For $\mathop {\mathrm{{Inv}}}_1^2$ and $\mathop {\mathrm{{Inv}}}_7^2$, the NNs rely almost exclusively on the final components of the coefficient vector, with a similar skewed behaviour for $\mathop {\mathrm{{Inv}}}_2^2$ and $\mathop {\mathrm{{Inv}}}_6^2$ towards the final coefficients implying the span of these final coefficient values is most disparate between the algebras and thus can be used for classification. The $\mathop {\mathrm{{Inv}}}_3^2,\mathop {\mathrm{{Inv}}}_4^2,\mathop {\mathrm{{Inv}}}_5^2$ and $\mathop {\mathrm{{Inv}}}_3^6,\mathop {\mathrm{{Inv}}}_4^6,\mathop {\mathrm{{Inv}}}_5^6$ barcodes have less discernible patterns, but in each case do appear to prioritise specific coefficient entries, emphasising that the entries in the subinvariant coefficients vectors are not equally important as one may naively assume. The $\mathop {\mathrm{{Inv}}}_2$ (and $\mathop {\mathrm{{Inv}}}_5$) quadrivector maintains the $\mathop {\mathrm{{Inv}}}_2$ bivector bias towards reliance on the final coefficient entries, however the other quadrivector barcodes have a smoother spread of importance and more complicated (NN-approximate) function differentiable structure.

These results provide insight into the relative importance of each coefficient to uniquely identifying the respective algebra, and continues to guide our analytical study of these subinvariants in our companion paper by indicating which subinvariants have the most clear coefficient dependence ($\mathop {\mathrm{{Inv}}}_1$ and $\mathop {\mathrm{{Inv}}}_7$ bivector, and $\mathop {\mathrm{{Inv}}}_2$ quadrivector) for us to focus on, in revealing the underlying behaviour of these invariants.

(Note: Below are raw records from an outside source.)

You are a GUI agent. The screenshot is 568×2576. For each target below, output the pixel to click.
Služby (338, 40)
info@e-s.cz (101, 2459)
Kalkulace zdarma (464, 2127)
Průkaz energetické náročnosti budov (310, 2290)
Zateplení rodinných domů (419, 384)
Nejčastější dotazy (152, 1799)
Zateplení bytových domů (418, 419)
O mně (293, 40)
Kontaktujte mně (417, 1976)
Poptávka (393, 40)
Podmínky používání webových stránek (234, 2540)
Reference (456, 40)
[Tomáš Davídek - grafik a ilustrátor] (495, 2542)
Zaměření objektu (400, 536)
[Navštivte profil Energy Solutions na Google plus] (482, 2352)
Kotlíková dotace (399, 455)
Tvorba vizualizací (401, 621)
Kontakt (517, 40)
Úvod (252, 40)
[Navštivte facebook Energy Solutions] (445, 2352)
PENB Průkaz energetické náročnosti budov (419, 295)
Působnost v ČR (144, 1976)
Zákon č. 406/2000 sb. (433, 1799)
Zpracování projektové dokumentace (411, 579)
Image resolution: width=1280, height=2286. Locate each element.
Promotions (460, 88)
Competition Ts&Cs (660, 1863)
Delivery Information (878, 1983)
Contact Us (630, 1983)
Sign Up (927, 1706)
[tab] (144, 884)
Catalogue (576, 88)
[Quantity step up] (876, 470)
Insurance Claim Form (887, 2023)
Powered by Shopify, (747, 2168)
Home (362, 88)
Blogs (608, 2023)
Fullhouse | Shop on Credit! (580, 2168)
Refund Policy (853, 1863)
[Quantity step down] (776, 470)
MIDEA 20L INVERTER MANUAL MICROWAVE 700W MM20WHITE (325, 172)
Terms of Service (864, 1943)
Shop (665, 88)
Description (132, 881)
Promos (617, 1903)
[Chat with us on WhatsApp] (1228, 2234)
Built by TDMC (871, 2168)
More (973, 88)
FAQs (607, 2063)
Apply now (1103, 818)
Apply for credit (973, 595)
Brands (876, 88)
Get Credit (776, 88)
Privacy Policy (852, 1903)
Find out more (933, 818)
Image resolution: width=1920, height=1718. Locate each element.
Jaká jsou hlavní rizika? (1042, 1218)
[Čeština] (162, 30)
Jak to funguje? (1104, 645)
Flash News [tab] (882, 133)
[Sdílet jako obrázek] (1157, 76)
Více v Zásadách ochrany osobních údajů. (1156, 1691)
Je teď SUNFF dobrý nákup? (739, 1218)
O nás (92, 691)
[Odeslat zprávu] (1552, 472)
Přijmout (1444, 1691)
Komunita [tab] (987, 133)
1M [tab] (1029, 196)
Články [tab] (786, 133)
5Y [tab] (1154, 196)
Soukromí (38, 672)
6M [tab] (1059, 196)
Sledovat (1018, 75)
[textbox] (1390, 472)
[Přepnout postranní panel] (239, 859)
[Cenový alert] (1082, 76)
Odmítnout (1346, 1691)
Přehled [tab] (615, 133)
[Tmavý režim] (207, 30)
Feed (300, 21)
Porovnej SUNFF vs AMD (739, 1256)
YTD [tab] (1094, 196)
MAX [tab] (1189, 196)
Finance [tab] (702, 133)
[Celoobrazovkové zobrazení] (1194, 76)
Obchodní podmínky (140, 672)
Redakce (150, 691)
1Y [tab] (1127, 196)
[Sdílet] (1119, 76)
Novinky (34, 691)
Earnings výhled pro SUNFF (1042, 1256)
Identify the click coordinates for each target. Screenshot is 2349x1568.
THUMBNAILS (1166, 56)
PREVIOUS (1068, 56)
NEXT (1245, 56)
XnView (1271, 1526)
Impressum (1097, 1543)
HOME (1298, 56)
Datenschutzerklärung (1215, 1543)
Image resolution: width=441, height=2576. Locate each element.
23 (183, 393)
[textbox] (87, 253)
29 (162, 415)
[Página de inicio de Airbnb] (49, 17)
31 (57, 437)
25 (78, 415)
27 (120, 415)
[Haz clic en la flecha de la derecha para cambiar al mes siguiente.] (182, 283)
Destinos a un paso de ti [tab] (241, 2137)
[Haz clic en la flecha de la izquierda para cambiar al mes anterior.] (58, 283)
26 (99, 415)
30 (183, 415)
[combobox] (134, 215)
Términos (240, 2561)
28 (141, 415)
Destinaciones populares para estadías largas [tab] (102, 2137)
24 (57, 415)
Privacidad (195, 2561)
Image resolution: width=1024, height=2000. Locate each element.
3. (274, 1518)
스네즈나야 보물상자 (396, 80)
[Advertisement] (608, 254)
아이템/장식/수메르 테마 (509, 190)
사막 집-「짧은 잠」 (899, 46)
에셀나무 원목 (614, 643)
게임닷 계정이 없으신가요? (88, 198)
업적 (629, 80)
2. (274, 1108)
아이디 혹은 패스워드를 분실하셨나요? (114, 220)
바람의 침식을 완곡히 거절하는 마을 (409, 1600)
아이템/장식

In Tables 10, 11, 12, the saliency barcodes probe the NN learning of the subinvariants explicitly from the Coxeter element root permutation (i.e. the order of the 8 roots in the Coxeter element)—hence having 8 bars in each barcode. Satisfyingly, the mirror symmetry between opposite order invariants is again approximately obeyed for each of the 3 algebras considered.

The trivial order 0 and 8 full invariants (with only scalar part such that they start with a single 1 followed by 255 0 s), as well as all the scalar invariants, are as expected perfectly learned and have random saliency behaviour since the learning of a constant function is trivial and independent of the inputs. One may expect perfectly equal barcodes, but the rounding of the outputs allows the final neuron output to vary, so the stochastic search of the optimiser has a large range of functions which give perfect results that it will be random walking in the function space throughout the training. This makes the final function fairly arbitrary in this class of suitable functions and hence the barcodes random, providing some measure of the level of noise in the learning.

Conversely the pseudoscalar for the order 4 invariants has different saliency properties between the algebras, with focus on different parts of the permutation vector; where the $A_8$, $D_8$, $E_8$ order 4 invariant pseudoscalars respectively are computed primarily from the end, middle, start of the permutation vector. Note that the pseudoscalar component is 0 for $D_8$ and therefore that barcode is essentially noise, alike the scalar barcodes.

The remaining barcodes all have similar behaviour across the algebras. This is for the bivector, quadrivector and sextivector subinvariants, which dominate the full invariant coefficient vector and thus unsurprisingly lead to similar behaviour for the full invariant. This behaviour put focus on both ends of the permutation barcodes, indicating the information about which roots are positioned at the ends of the Coxeter element is the most important for determining the structure of each of these respective subinvariants (as well as the full invariant).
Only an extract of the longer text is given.